*Problem details:*
Transcribe exactly, and only, the lines from the one with "The width and" through the end of the records below, including both of those lines. Skip all pictures.

Supplied records START

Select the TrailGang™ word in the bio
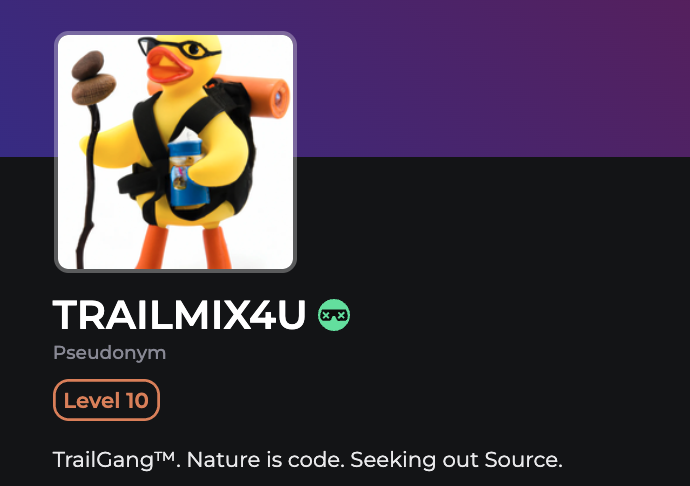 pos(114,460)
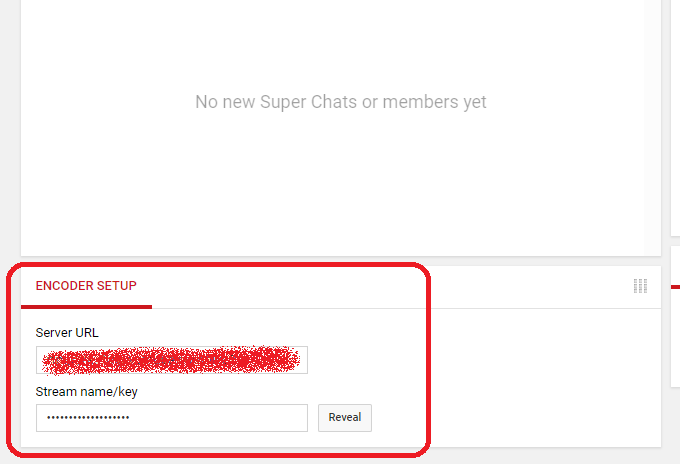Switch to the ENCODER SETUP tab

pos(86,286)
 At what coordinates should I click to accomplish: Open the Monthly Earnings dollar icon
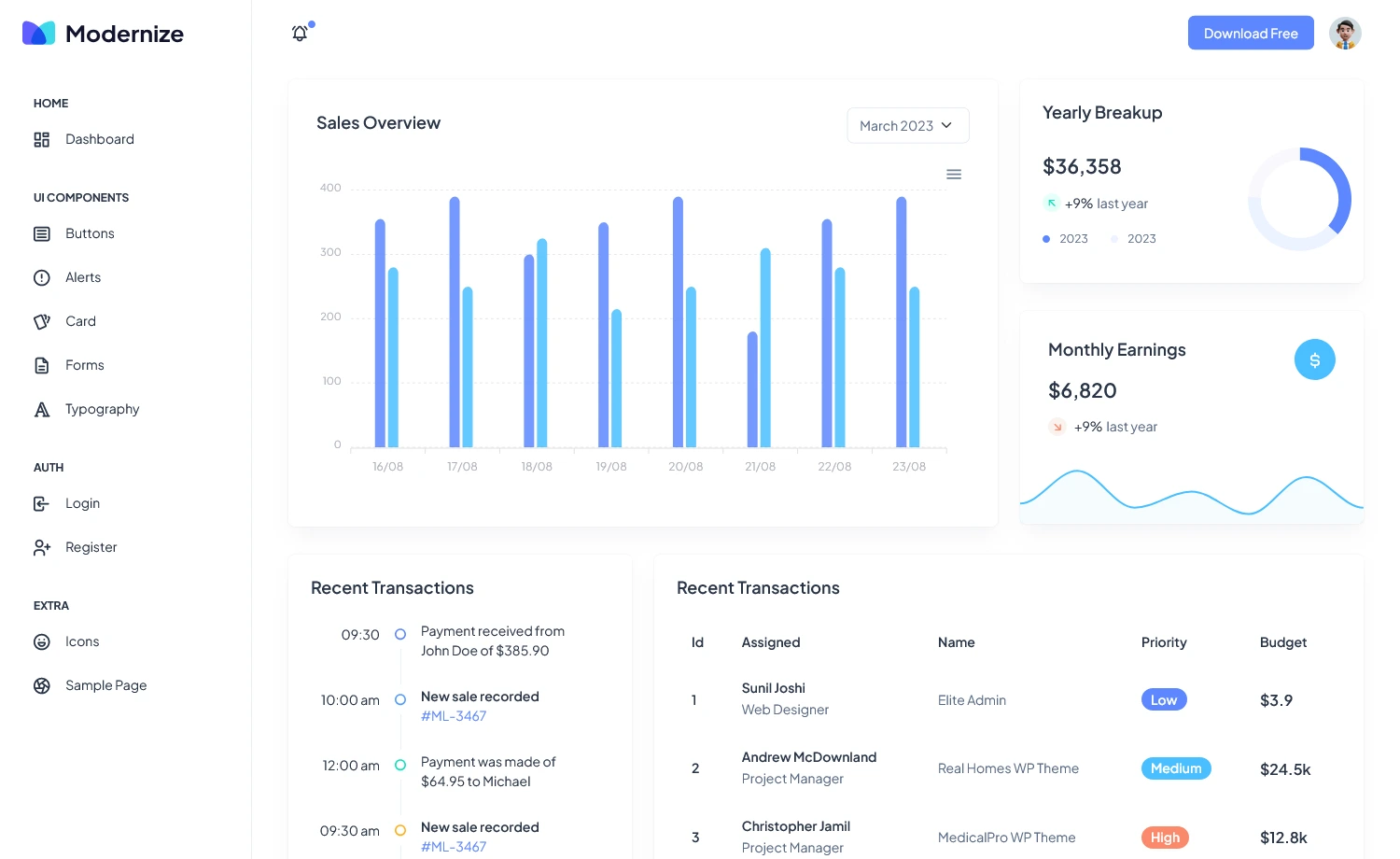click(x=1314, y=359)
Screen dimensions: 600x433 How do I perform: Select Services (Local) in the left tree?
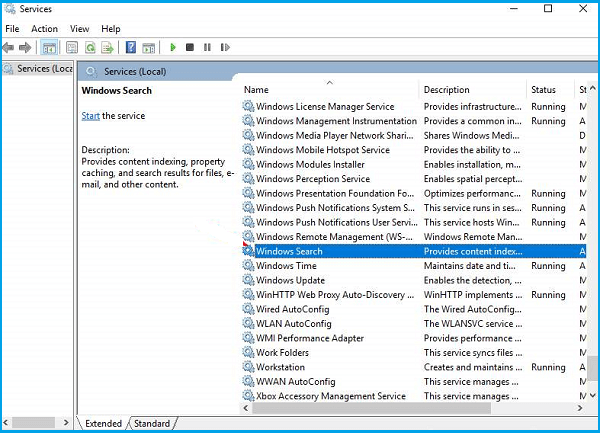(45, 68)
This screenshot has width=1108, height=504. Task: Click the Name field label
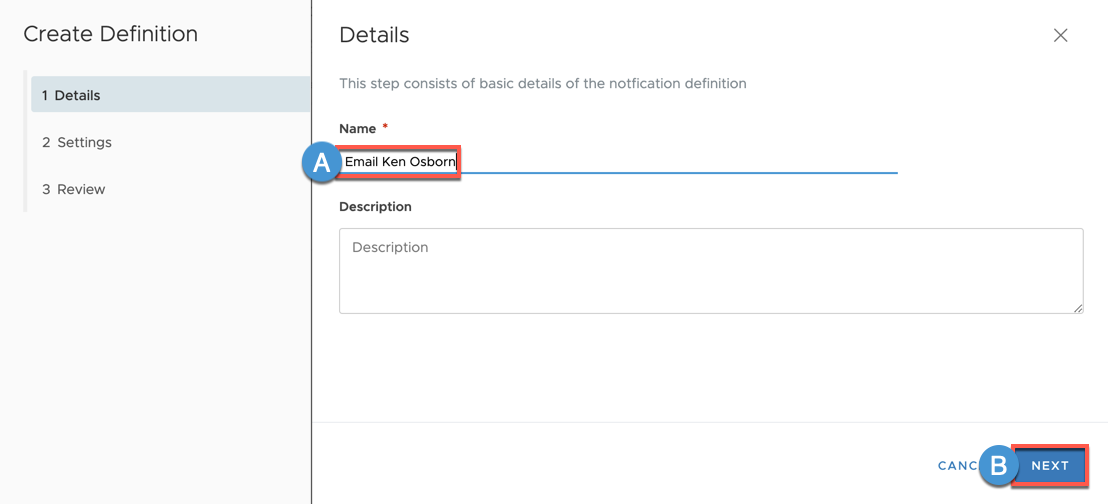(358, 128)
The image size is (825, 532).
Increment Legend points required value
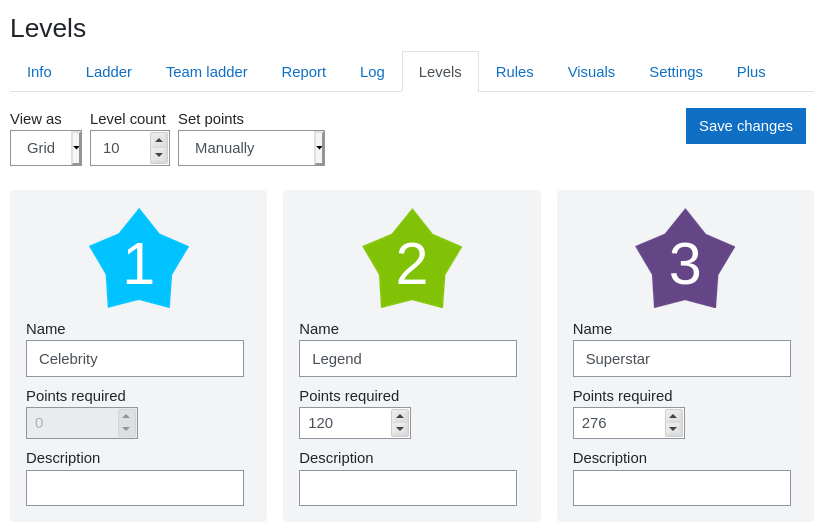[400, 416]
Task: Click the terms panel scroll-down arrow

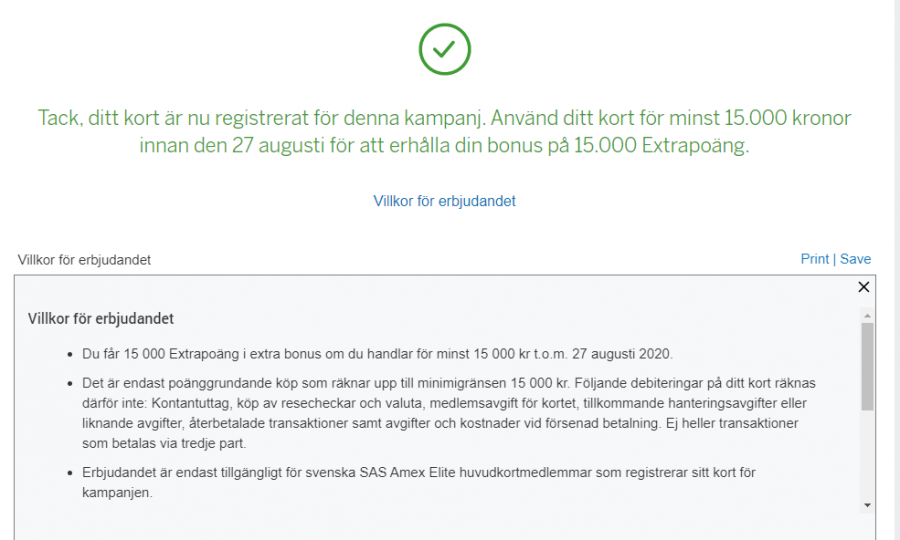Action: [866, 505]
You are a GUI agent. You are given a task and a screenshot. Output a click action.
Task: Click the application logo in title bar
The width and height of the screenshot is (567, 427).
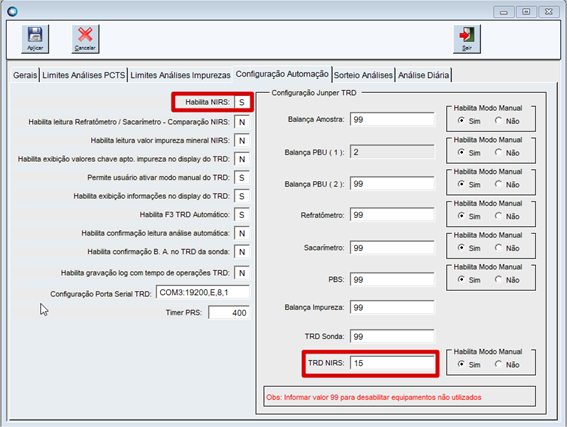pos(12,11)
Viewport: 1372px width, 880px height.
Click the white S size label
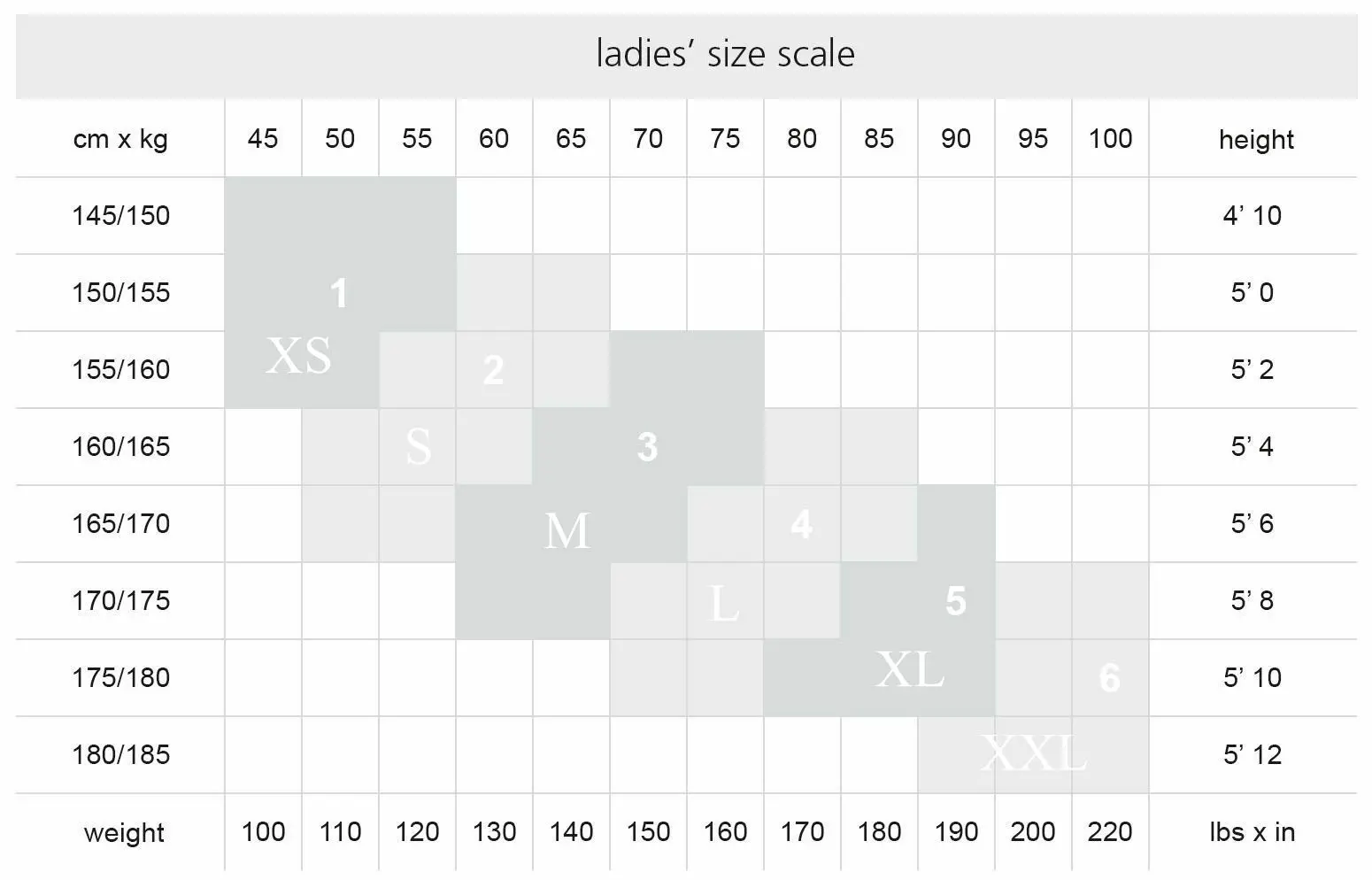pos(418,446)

Supplied records END

*Task solution:*
The width and height of the screenshot is (567, 427).
pos(12,11)
Viewport: 1372px width, 880px height.
Click the white S size label
pos(418,446)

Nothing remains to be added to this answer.